PETUNJUK LATIHAN: Perbarui bagian teks tentang program nuklir Iran yang dimulai dari "Isu program nuklir" dan berlanjut hingga "konkret yang tercapai.", lalu tuliskan kembali dengan mengganti "lanjutan" menjadi "susulan".

═══ BAGIAN DOKUMEN ═══

Isu program nuklir ini menjadi titik sentral dalam diplomasi internasional ke depan. Para analis menyebut ada dua kemungkinan arah kebijakan: pertama, inspeksi dari PBB terhadap fasilitas nuklir Iran, yang bisa membuka jalan kembali ke skema JCPOA (Rencana Aksi Komprehensif Bersama) seperti yang pernah digagas Presiden AS Barack Obama pada 2015. Kedua, skenario lebih keras, yakni kemungkinan serangan militer lanjutan terhadap situs nuklir Iran.
Beberapa negara Eropa seperti Inggris, Prancis, dan Jerman telah melakukan pertemuan dengan Menteri Luar Negeri Iran, Abbas Araghchi, serta kepala kebijakan luar negeri Uni Eropa, Kaja Kallas. Upaya ini bertujuan meredakan ketegangan dan mencegah intervensi militer lanjutan dari AS atau Israel. Namun, hingga kini, belum ada hasil konkret yang tercapai.

═══ DATA YANG DIBERIKAN ═══

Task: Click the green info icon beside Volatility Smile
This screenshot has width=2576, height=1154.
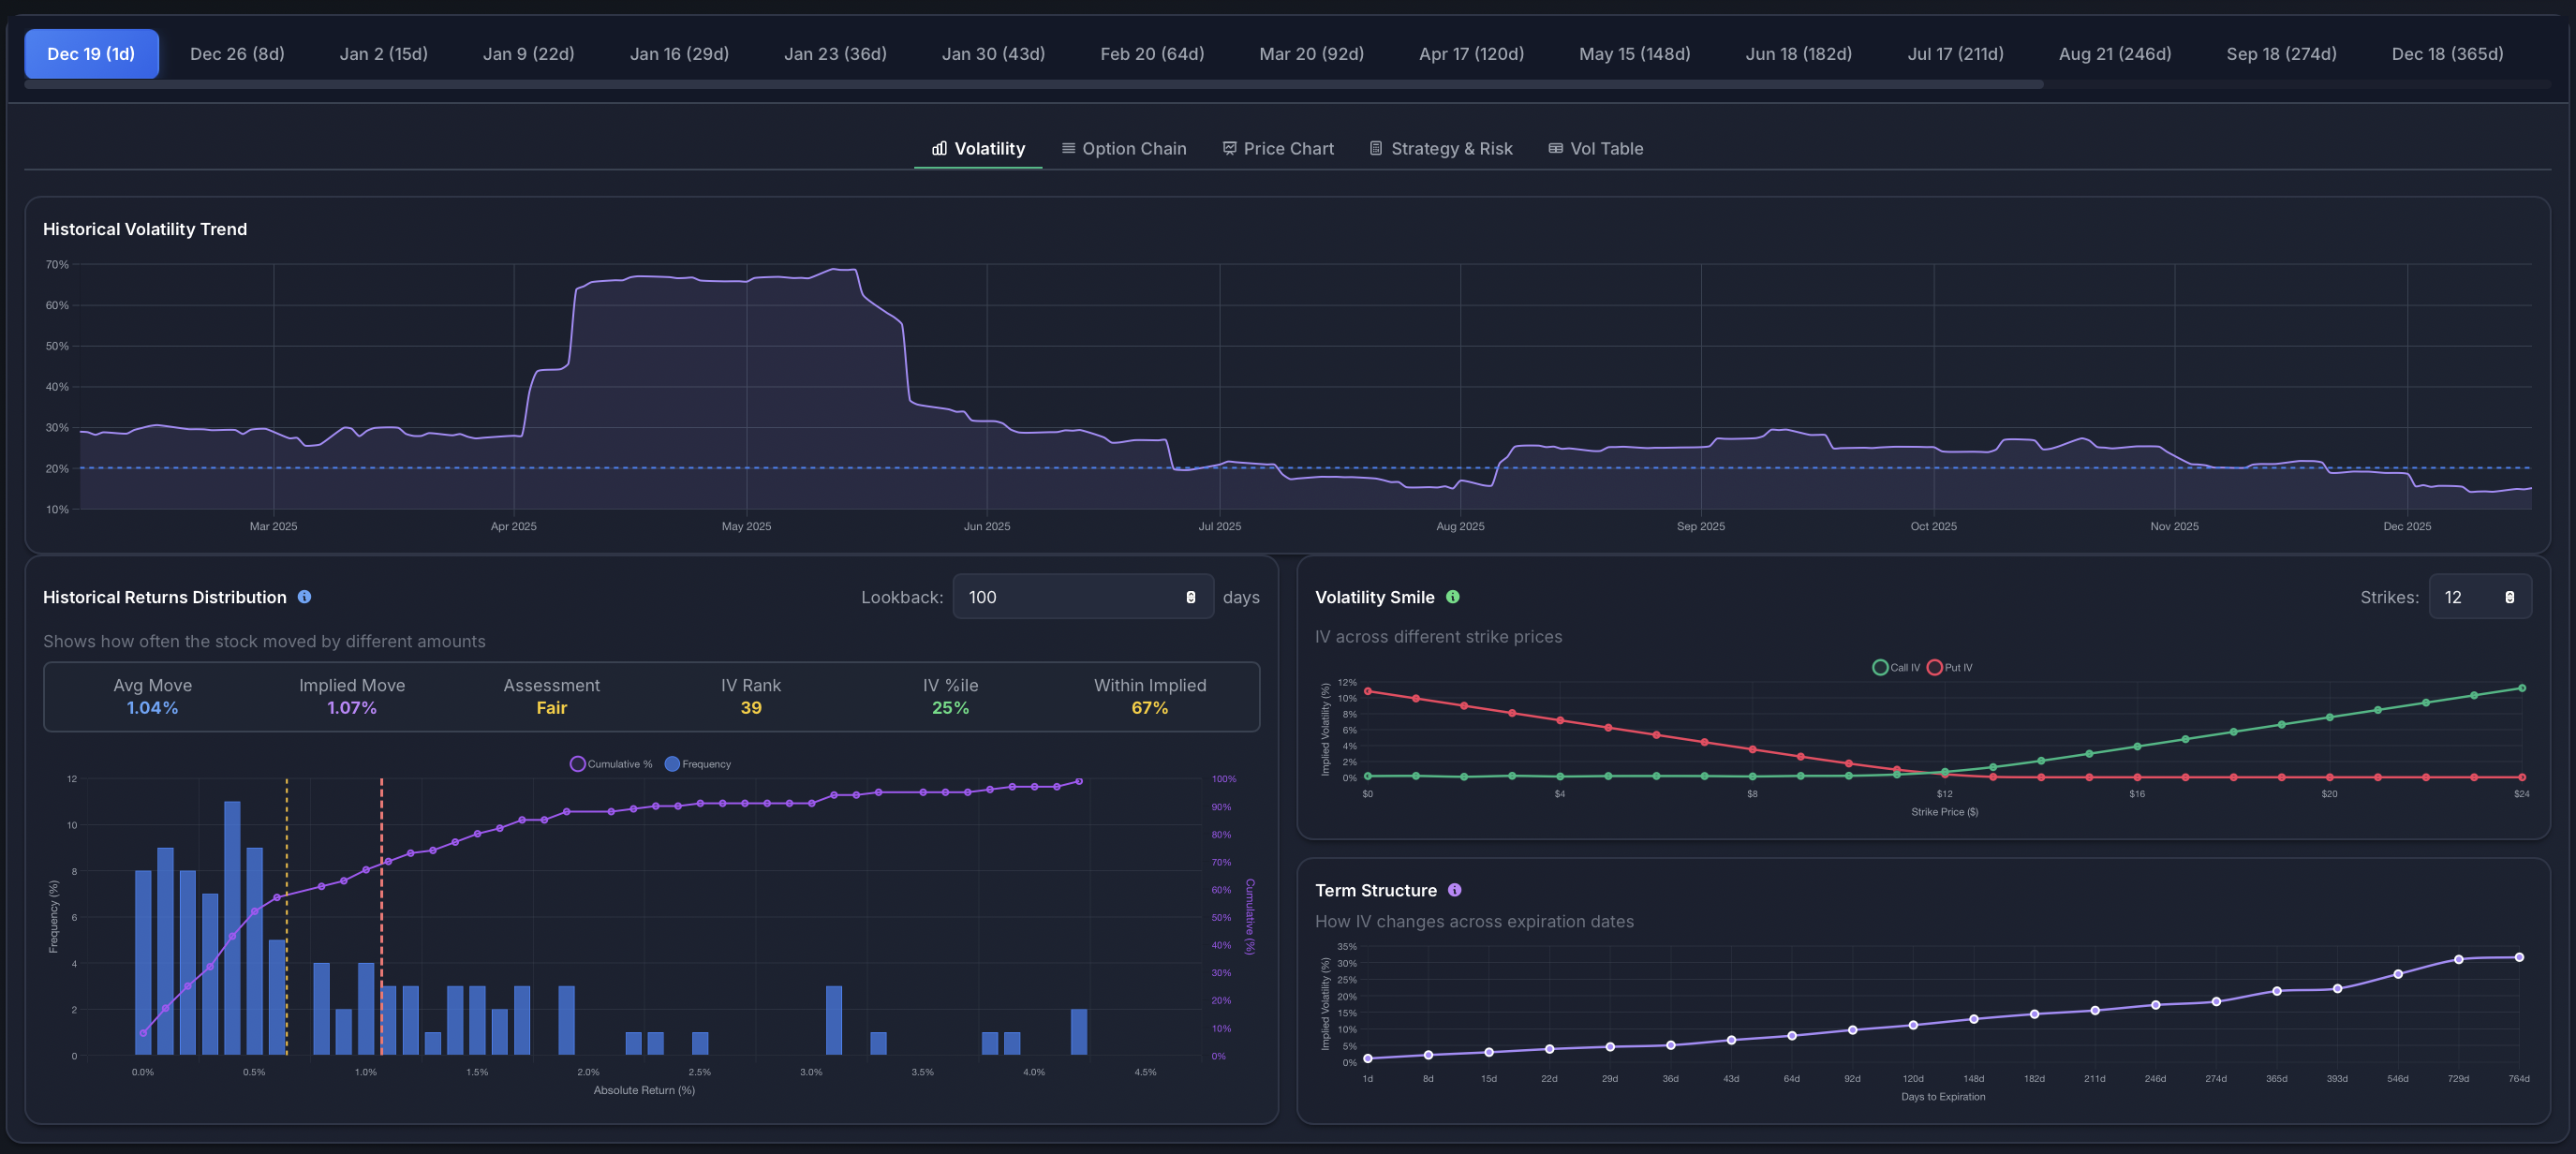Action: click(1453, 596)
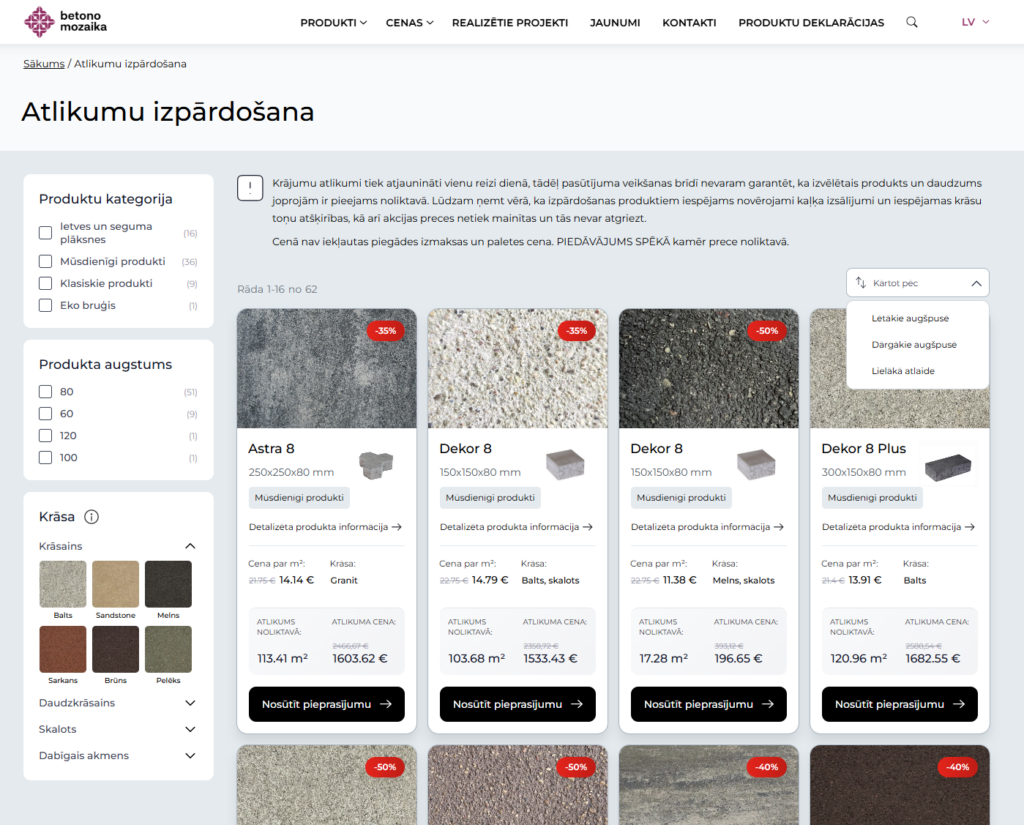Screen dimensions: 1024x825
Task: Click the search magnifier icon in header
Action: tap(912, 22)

═══
═══ DATA YANG DIBERIKAN ═══

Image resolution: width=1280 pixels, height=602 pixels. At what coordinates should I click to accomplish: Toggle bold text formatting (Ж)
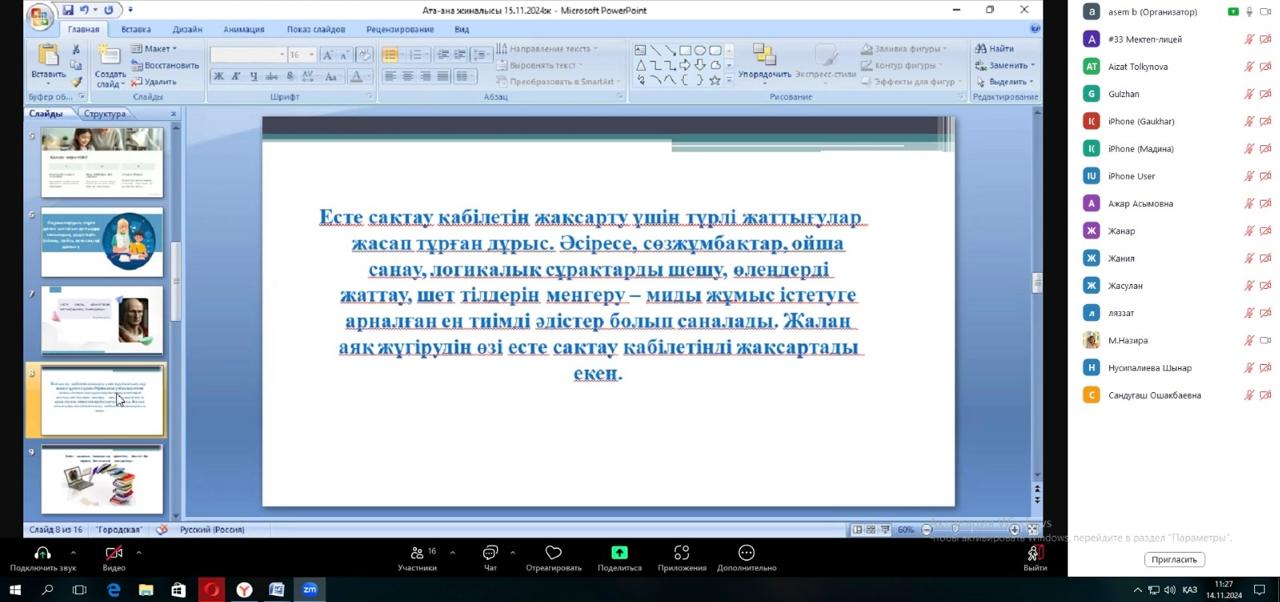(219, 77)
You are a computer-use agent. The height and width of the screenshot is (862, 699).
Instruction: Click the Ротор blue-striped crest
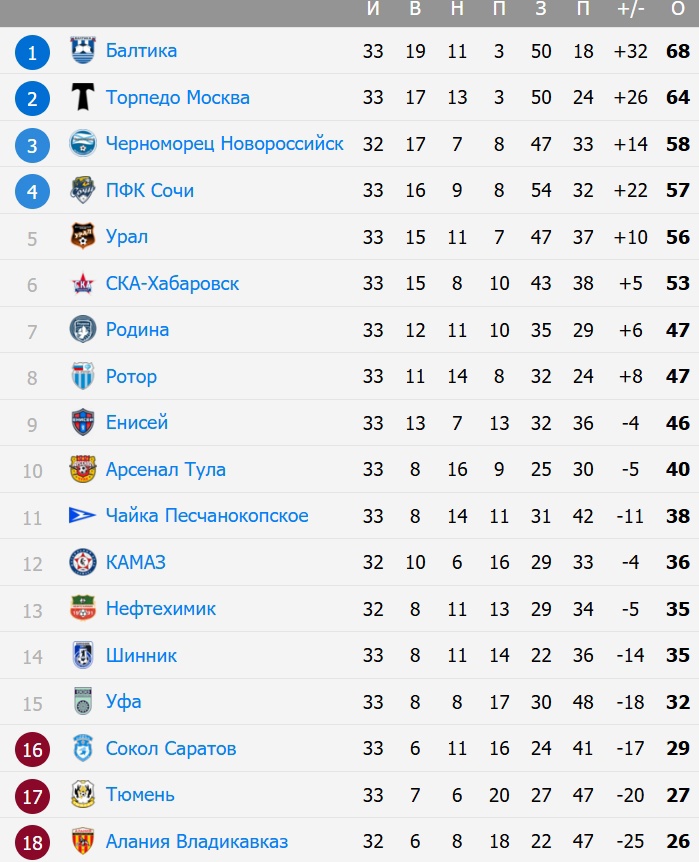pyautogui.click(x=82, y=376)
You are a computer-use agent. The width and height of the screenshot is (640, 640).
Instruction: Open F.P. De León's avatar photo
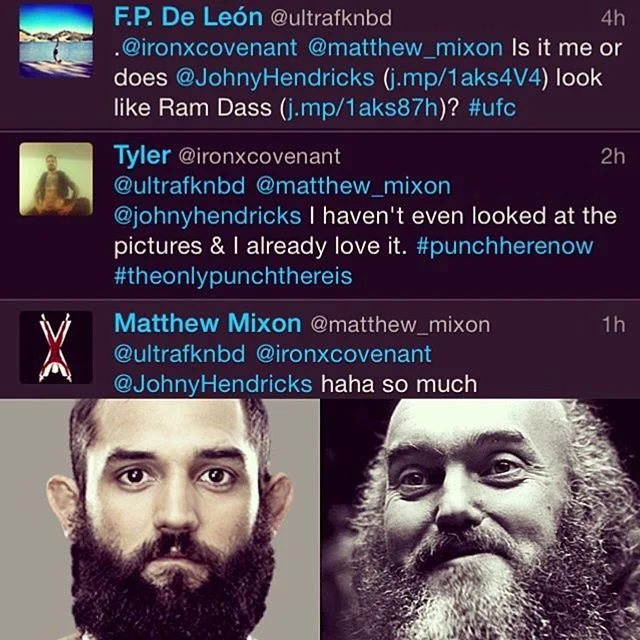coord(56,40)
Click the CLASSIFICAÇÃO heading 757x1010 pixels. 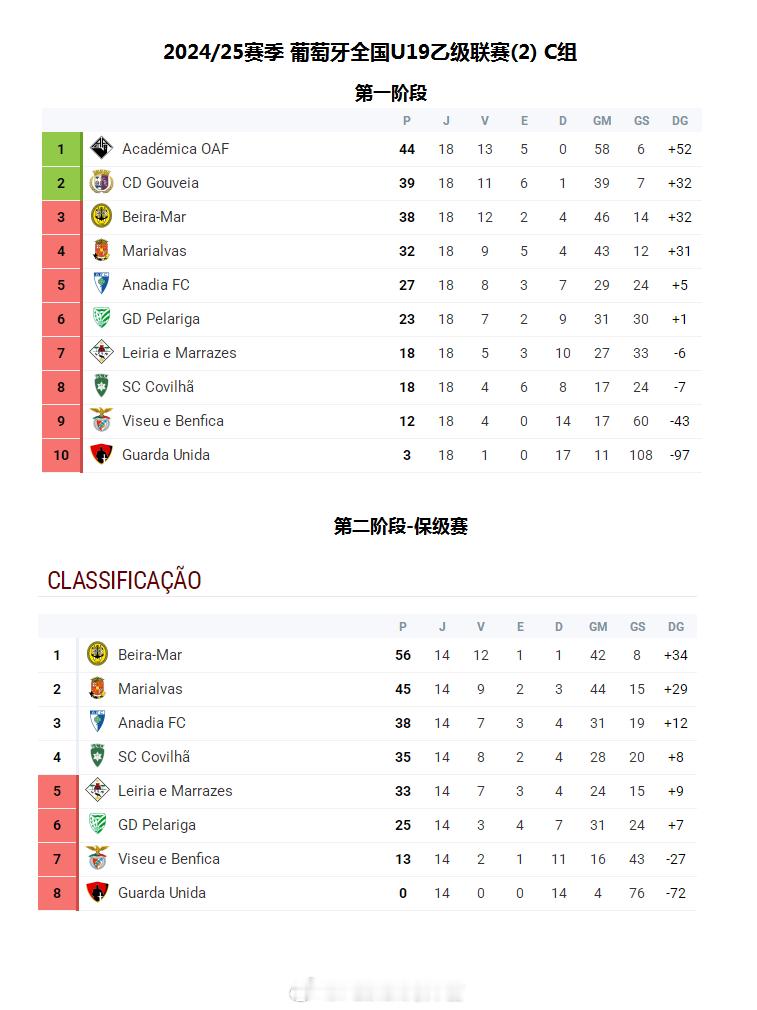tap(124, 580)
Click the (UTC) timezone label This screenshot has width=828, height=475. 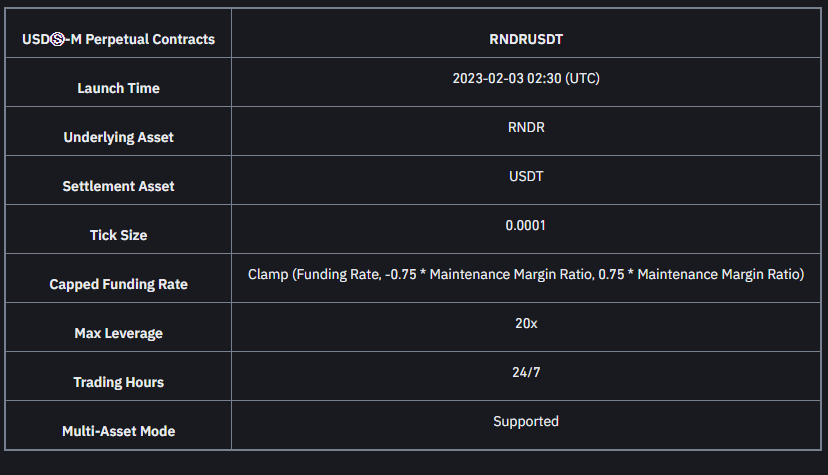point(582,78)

═══

JAWABAN TERTULIS:
Isu program nuklir ini menjadi titik sentral dalam diplomasi internasional ke depan. Para analis menyebut ada dua kemungkinan arah kebijakan: pertama, inspeksi dari PBB terhadap fasilitas nuklir Iran, yang bisa membuka jalan kembali ke skema JCPOA (Rencana Aksi Komprehensif Bersama) seperti yang pernah digagas Presiden AS Barack Obama pada 2015. Kedua, skenario lebih keras, yakni kemungkinan serangan militer susulan terhadap situs nuklir Iran.
Beberapa negara Eropa seperti Inggris, Prancis, dan Jerman telah melakukan pertemuan dengan Menteri Luar Negeri Iran, Abbas Araghchi, serta kepala kebijakan luar negeri Uni Eropa, Kaja Kallas. Upaya ini bertujuan meredakan ketegangan dan mencegah intervensi militer susulan dari AS atau Israel. Namun, hingga kini, belum ada hasil konkret yang tercapai.